Perception is everything in a lot of areas, and tourism is one of them. That is one of the reasons why tourism in Jordan, and the historic city of Petra in particular, has been suffering from the endless turmoil which has surrounded the Middle East, Iraq and Syria, since the Arab Spring and the rise of new regimes and rebel groups in the area.
Once visited by thousands of tourists every day, The Rose City, an important and popular archeological site as well as one of the New 7 Wonders of the World is now only visited by as few as 40 people on the very worst days.
According to government data, tourism in Jordan has plummeted by a staggering 80% since 2011, as a result of Western tourists regarding the region unsafe.
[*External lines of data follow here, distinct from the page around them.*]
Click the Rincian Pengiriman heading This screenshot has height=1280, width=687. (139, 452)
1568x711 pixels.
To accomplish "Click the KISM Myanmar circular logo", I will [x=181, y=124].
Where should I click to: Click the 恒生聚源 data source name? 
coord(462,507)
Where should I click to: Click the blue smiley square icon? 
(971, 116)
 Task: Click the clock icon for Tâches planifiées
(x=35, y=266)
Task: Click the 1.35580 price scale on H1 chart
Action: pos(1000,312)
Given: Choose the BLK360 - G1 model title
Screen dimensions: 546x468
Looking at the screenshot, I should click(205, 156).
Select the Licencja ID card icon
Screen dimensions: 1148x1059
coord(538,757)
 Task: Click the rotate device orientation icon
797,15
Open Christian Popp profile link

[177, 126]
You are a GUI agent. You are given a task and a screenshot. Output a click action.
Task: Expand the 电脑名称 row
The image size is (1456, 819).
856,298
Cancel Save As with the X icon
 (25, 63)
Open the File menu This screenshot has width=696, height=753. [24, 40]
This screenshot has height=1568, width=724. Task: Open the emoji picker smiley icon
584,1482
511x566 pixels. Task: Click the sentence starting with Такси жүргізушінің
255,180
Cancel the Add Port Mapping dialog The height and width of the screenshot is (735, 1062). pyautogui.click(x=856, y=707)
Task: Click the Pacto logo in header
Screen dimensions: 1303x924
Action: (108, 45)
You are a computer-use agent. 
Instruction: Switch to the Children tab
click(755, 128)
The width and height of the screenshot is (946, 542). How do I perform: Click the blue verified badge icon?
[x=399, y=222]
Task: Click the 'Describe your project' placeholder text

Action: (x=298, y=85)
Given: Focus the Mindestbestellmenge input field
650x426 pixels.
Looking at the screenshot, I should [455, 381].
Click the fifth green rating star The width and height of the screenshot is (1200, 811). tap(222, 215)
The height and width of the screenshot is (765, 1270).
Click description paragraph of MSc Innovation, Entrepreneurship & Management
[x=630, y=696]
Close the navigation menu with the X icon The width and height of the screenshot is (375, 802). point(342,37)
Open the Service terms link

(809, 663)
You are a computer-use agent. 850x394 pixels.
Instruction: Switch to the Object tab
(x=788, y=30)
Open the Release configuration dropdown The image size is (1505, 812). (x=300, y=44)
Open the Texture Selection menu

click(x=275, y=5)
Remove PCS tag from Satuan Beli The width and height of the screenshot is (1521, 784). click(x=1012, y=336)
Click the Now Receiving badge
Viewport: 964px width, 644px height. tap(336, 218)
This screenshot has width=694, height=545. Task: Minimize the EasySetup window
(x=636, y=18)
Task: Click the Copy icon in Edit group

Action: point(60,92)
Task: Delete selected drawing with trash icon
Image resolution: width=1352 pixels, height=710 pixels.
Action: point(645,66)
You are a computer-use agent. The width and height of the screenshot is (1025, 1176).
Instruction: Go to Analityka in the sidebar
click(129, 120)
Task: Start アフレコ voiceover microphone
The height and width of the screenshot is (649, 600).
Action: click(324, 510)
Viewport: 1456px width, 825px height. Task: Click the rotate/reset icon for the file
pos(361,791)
However, that perception is far from the reality, as feedback online and on site is overwhelmingly positive, even as the number of tourists visiting The Treasury, the most precious ruin in Petra, is so small this feedback barely reaches the Western world.
Since Petra’s local economy is largely supported by tourism, it is not surprising that the city’s inhabitants have been struggling to make a living, especially last year, when the situation became extreme. Camel drivers, for instance, are making roughly a tenth of what they used to, since their camels sit idle most of the day, and their profit barely covers the rations.
Given this situation and the fact that misinformation may be spreading in the West, the Jordan government has now taken the promotion of Petra abroad into its own hands by advertising the city in “the least sensitive markets and largest markets” like Eastern Europe and the Far East, in order to try and revitalize the area’s tourism industry.
The government’s strategy to “make sure traffic starts coming back from these markets sooner rather than later”, in the Tourism Minister’s words, comes at a time when 10 hotels have already been forced to close in Petra, leaving 1800 hotel workers unemployed, and it brings new hope to the local population who still believes in the beauty and safety of the region, and hopes the campaign will help foreigners recognize that too.